雇用情勢の「先」を読む経済統計 人材採用は売り手市場?買い手市場?〜有効求人倍率
有効求人倍率は、厚生労働省が毎月公表する「一般職業紹介状況」に含まれる指標です。ハローワーク(公共職業安定所)における求人と求職、就職の状況をまとめたもので、原則として総務省の完全失業率(労働力調査)と同じ日に発表されます。
同じ雇用関連なので新聞では両者を1本の記事にまとめて取り上げますが、発表する役所が異なるのでデータを探す際には注意してください。
有効求人倍率の計算方法と季節調整
有効求人倍率は、求職者1人に対し求人が何件あるかを示す指標です。具体的にはハローワークに寄せられた求人の件数(有効求人数)を、職探しをしている人の数(有効求職者数)で割って求めます。
ただし、就職活動は年明けから年度末にかけて活発になり、年末にかけて減っていくというパターンを描きます。そこで、データから毎年起きている変化の影響を取り除く「季節調整」という処理をした上で前月からの増減を見ます(注も参照)。
グラフを見ると、有効求人倍率(折れ線グラフ)は2019年末まで1.6程度で安定していました。しかし、2020年に入って低下し始め、9月には1.0近くになっています。新型コロナウイルスの世界的な流行(パンデミック)が影響し、雇用環境が厳しくなっていることが伺えます。
有効求人倍率の変化から原因を探る方法
このように傾向に変化が現れた時には注意が必要です。有効求人倍率だけ見ても、分子である有効求人数と、分母である有効求職者数のどちらの変化によるものなのか、分からないからです。
そこで棒グラフを見ると、1月以降の変化は主に求人数の減少によるものだったことが分かります。これに対し、求職者数の方は5月まであまり大きな変化がありません。しかし、それ以降は求人が200万件程度で横ばいになる一方、求職者数が増加しています。
求人が減る間も求職者が増えなかったということは、新型コロナの影響で生産活動が停滞するなか、企業はいきなり雇用を減らすのではなく、新規の採用を絞り込むことで対応したと推測できます。政府や自治体が助成金などを出して雇用の維持に努めた効果が現れたのでしょう。
しかし、6月以降は求職者が増えているので、政策の効果が薄れて人員整理などが始まったことが伺えます。

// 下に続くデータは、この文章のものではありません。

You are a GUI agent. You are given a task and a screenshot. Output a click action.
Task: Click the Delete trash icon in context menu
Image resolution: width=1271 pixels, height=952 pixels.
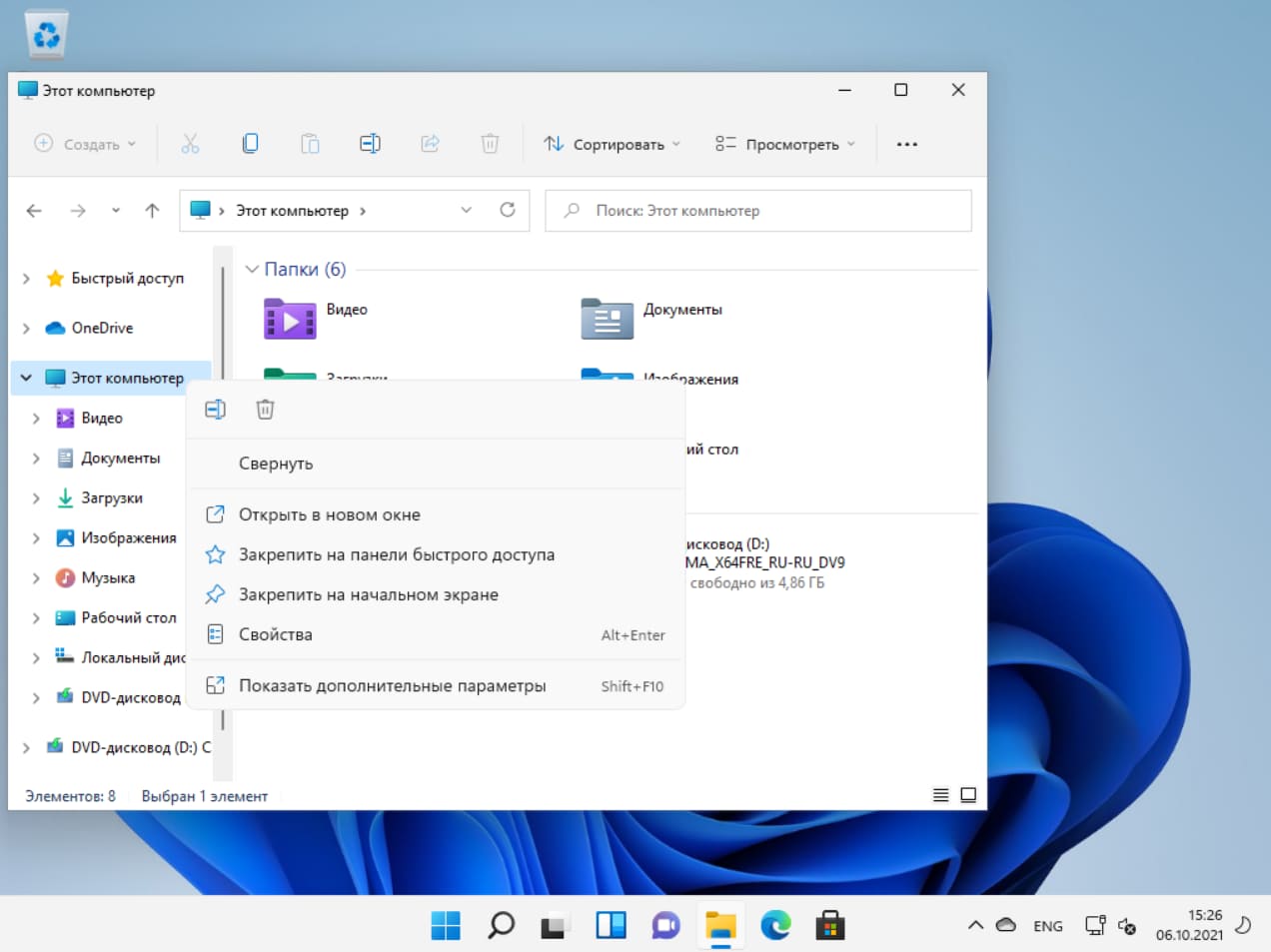tap(265, 410)

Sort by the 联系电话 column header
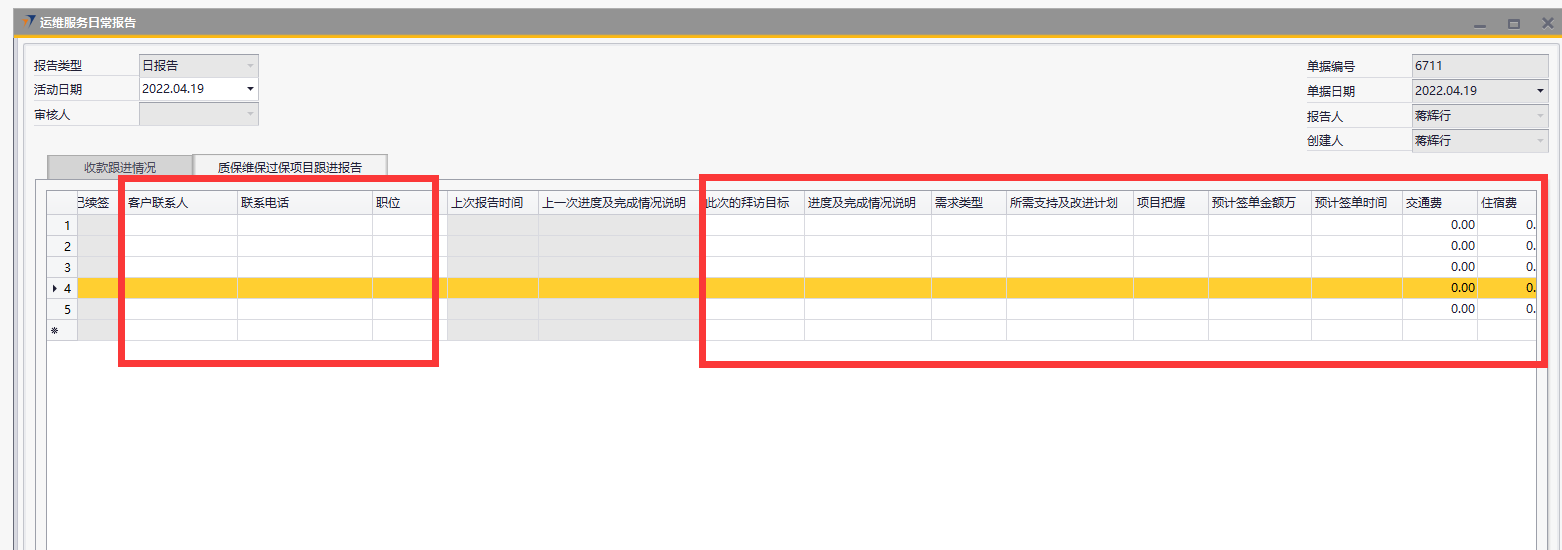tap(304, 203)
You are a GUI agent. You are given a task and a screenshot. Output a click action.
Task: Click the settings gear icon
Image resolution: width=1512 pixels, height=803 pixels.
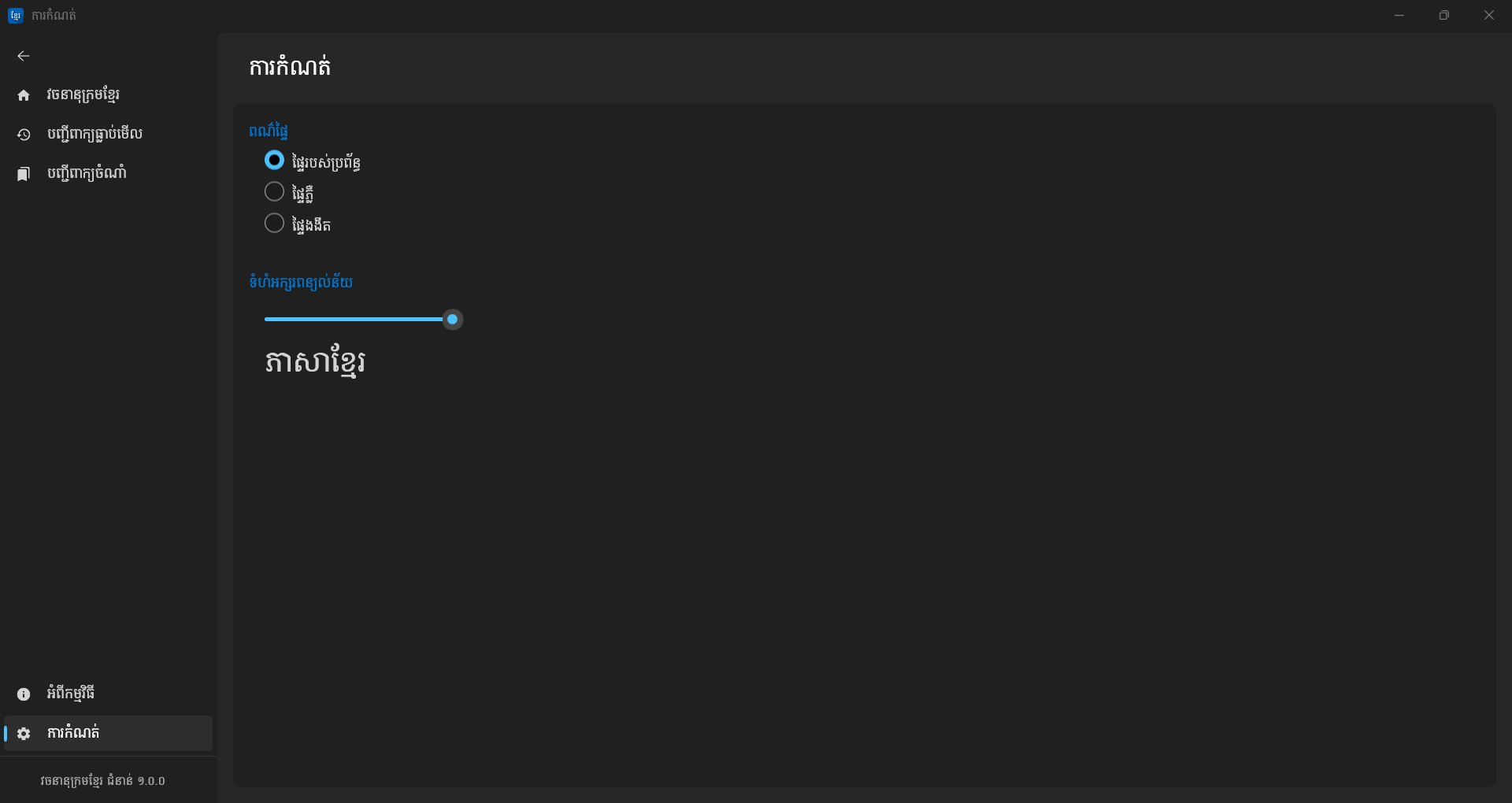pyautogui.click(x=24, y=734)
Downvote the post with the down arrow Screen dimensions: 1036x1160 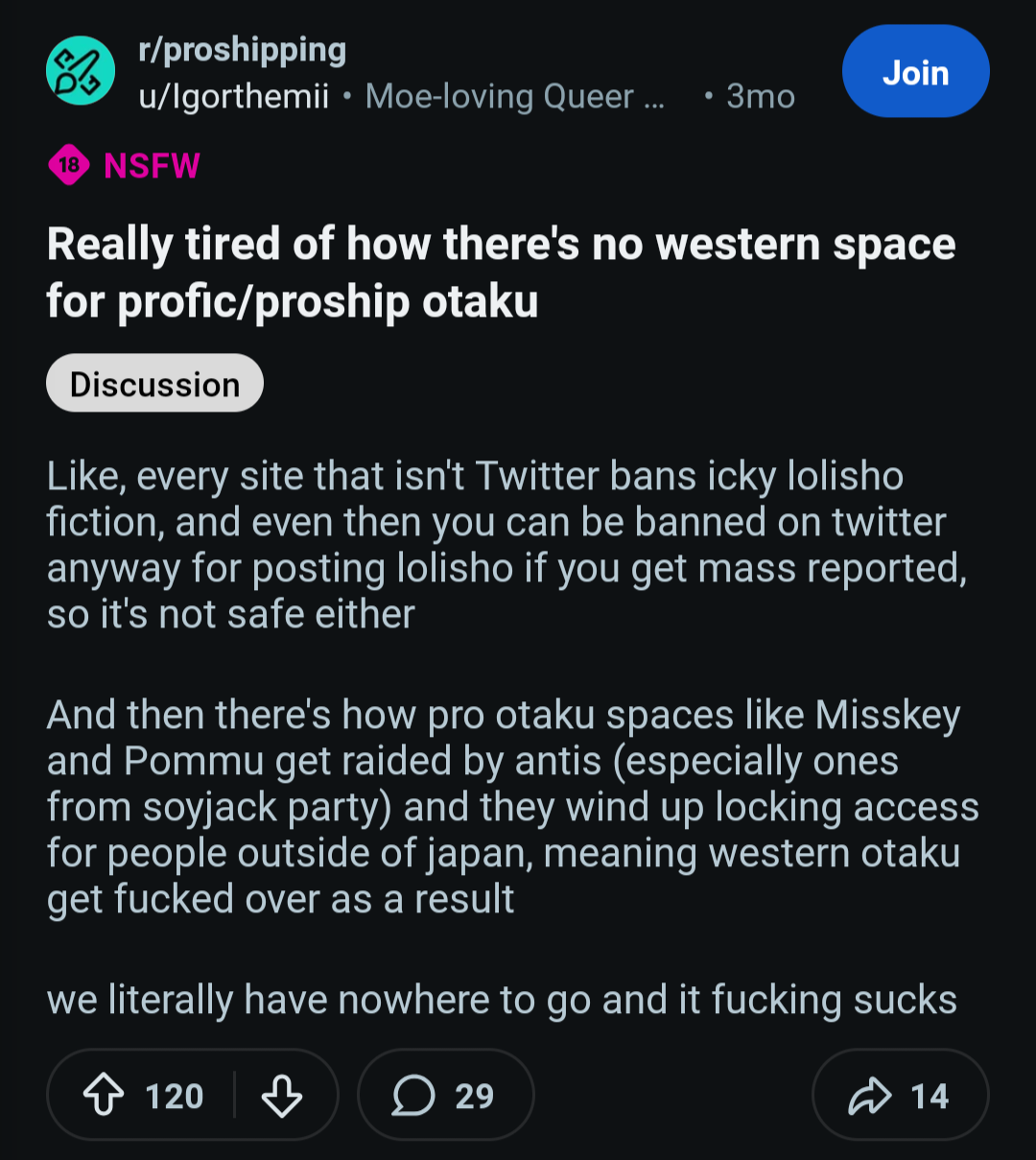(282, 1096)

実際、同日に発表された総務省の労働力調査を見ると、就業者や雇用者の数は4月ごろから落ち込んでいます。年度替わりの時期にパート従業員や契約社員などが職を失い、ハローワークで職探しを始めた可能性があります。
このように、一つの指標に変化が現れたときは、関連する統計を確認するとその背景が浮かび上がってきます。

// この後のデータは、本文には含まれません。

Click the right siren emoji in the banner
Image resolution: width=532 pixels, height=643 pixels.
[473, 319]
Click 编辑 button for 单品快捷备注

有効求人倍率の先を読む 新規求人倍率が先行指標になる
両者の違いはグラフ化するとよく分かります。変化が緩やかな有効求人倍率に対し、新規求人倍率は変化が激しいことが見て取れます。
例えば1月の落ち込み幅は新規求人倍率の方が大きいので、変化がはっきり確認できます。また、6月以降を見ると新規求人倍率の方は上昇に転じています。これは、有効求人倍率がこれから下げ止まったり、上昇に転じたりする可能性が高まっていることを示唆します。
このように、労働市場の「現在」は有効求人倍率、「今後」は新規求人倍率から読み取ることができます。

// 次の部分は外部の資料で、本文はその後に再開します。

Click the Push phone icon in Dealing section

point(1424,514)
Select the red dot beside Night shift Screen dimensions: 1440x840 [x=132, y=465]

なお、一般職業紹介状況では都道府県別データも公表されるので、地元の状況に絞って知りたい場合はそちらを分析するとよいでしょう。
用語解説
- 【労働力調査】: 総務省が就業の状況などを把握する目的で実施している調査。全国約4万世帯を対象に毎月、調査している。この調査に基づいて発表される代表的な指標に完全失業率(連載第1~3回参照)がある。
- 【季節調整値】: 統計から、気候や年中行事などによって毎年決まった時期に起きる変化の影響を取り除く処理。(前年比ではなく)前期比の増減を計算する場合は、この季節調整値を用いる。略して「季調値」などと呼ぶこともある。
- 【先行指標】: 景気指標には、足元の状況を示す「一致指標」、変化を先取りする「先行指標」、遅れて変化し、確認などに使われる「遅行指標」の3種類がある。政府が景気判断に利用する景気動向指数では、先行指数の算出に新規求人数や東証株価指数などが用いられる。これに対し、完全失業率や消費者物価指数は、景気の変化を後追いする遅行指標とされる。